▶ [Problem to solve] Copy the part of the video transcoding text below starting at "Advanced video coding" and ending at "uses HT coefficients.", and switch "video conferencing" to "video telephony" wherever it appears in that part.

▶ [Text block]

The invention relates generally to transcoding of compressed videos, and more specifically, to transcoding of compressed videos based on different transformation kernels.
MPEG-2 is a video-coding standard developed by the Motion Picture Expert Group (MPEG) of ISO/IEC. It is currently the most widely used video coding standard. Its applications include digital television broadcasting, direct satellite broadcasting, DVD, video surveillance, etc. The transform used in MPEG-2, as well as a variety of other video coding standards, is a discrete cosine transform (DCT). Therefore, an MPEG encoded video uses DCT coefficients.
Advanced video coding according to the H.264/AVC standard is intended to significantly improve compression efficiency over earlier standards, including MPEG-2. This standard is expected to have a broad range of applications including efficient video storage, video conferencing, and video broadcasting over a digital subscriber link (DSL). The AVC standard uses a low-complexity integer transform, hereinafter referred to as HT. Therefore, an encoded AVC video uses HT coefficients.

▶ [Stored data]
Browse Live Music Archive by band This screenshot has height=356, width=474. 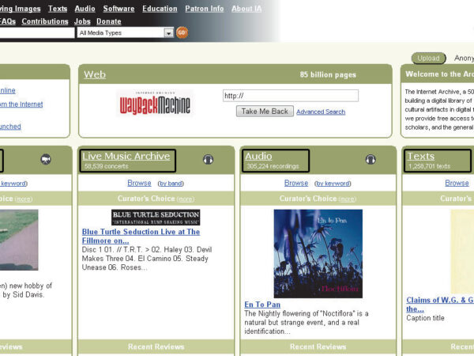coord(171,184)

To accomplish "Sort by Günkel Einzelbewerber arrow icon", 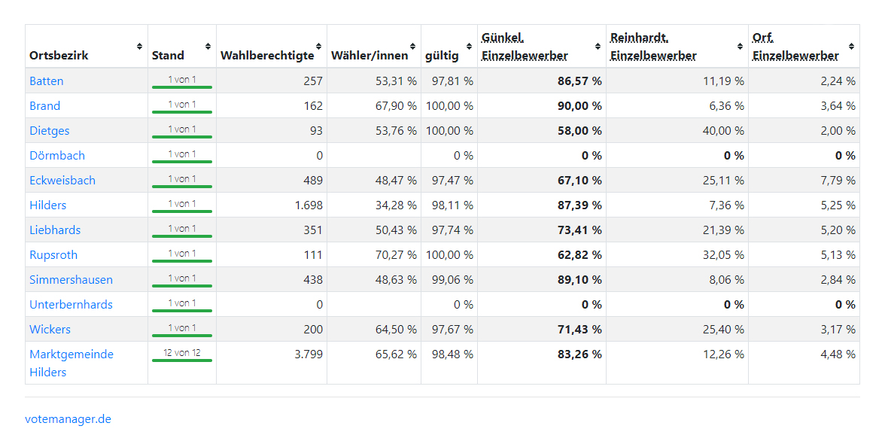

▶ [Response to the exercise]
Advanced video coding according to the H.264/AVC standard is intended to significantly improve compression efficiency over earlier standards, including MPEG-2. This standard is expected to have a broad range of applications including efficient video storage, video telephony, and video broadcasting over a digital subscriber link (DSL). The AVC standard uses a low-complexity integer transform, hereinafter referred to as HT. Therefore, an encoded AVC video uses HT coefficients.